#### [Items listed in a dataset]
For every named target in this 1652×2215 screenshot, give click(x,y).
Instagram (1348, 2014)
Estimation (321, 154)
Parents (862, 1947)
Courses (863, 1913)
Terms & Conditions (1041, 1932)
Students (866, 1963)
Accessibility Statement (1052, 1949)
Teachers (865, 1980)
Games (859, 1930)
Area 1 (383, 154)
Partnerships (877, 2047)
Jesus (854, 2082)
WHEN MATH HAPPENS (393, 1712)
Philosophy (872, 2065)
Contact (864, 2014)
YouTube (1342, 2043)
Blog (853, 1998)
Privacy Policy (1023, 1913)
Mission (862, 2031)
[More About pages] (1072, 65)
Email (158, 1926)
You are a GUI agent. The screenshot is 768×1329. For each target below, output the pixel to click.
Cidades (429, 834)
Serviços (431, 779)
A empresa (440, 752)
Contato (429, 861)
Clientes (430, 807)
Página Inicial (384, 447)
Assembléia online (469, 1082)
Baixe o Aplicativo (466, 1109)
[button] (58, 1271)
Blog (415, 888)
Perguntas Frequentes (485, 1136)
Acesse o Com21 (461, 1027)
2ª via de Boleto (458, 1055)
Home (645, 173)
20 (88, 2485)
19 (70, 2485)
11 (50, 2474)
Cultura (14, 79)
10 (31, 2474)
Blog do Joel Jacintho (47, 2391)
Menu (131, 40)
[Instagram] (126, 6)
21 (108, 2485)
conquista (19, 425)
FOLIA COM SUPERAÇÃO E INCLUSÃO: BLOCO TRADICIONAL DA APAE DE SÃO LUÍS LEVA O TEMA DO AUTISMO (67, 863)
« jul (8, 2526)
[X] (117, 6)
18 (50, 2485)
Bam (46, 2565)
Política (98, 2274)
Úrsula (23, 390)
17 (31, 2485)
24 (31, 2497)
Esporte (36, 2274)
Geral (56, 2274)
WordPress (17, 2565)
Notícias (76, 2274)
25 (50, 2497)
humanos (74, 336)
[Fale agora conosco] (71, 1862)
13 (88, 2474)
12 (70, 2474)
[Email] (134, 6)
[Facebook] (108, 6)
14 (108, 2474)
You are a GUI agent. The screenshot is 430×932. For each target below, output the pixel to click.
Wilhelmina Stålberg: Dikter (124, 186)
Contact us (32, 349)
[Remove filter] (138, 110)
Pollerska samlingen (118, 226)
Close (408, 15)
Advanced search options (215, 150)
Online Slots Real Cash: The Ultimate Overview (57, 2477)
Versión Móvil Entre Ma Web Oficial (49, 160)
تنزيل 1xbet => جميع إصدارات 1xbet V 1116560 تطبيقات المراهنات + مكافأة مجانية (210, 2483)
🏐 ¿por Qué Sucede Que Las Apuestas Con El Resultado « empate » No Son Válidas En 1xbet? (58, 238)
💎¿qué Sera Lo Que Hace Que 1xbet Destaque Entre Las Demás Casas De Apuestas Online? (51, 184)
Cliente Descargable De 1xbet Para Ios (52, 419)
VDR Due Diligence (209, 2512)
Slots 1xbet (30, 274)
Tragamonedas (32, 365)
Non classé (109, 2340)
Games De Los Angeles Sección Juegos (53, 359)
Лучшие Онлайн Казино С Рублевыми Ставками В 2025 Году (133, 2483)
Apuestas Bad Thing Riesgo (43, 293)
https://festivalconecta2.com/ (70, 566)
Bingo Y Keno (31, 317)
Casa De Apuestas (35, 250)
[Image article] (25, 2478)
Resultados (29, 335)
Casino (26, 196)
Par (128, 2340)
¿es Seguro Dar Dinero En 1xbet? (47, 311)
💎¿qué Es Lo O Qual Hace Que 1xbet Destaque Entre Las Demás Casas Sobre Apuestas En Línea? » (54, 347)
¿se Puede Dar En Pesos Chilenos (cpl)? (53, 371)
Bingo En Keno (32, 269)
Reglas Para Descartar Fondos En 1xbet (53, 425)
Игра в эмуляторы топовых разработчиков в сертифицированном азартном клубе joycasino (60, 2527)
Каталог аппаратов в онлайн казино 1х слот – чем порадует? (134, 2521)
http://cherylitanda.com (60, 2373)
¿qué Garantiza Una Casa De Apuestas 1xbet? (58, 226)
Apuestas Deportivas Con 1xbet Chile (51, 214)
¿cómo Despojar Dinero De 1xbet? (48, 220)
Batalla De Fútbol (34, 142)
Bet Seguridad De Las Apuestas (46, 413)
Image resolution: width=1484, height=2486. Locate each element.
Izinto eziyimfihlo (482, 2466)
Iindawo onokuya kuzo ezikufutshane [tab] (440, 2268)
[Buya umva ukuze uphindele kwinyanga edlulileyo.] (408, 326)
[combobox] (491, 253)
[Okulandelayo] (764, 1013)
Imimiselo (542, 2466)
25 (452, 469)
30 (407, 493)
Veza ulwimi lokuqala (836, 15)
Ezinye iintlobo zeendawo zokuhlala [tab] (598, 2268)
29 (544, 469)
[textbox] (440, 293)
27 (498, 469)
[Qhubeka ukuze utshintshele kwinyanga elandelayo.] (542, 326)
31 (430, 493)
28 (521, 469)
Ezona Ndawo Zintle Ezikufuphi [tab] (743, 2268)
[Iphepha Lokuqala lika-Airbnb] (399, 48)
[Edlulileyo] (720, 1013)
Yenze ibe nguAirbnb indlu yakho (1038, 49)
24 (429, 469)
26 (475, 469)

#### [Assignment]
Search the data above for the string "ukuze" and copy each line that has it.

#### [Exercise answer]
[Buya umva ukuze uphindele kwinyanga edlulileyo.] (408, 326)
[Qhubeka ukuze utshintshele kwinyanga elandelayo.] (542, 326)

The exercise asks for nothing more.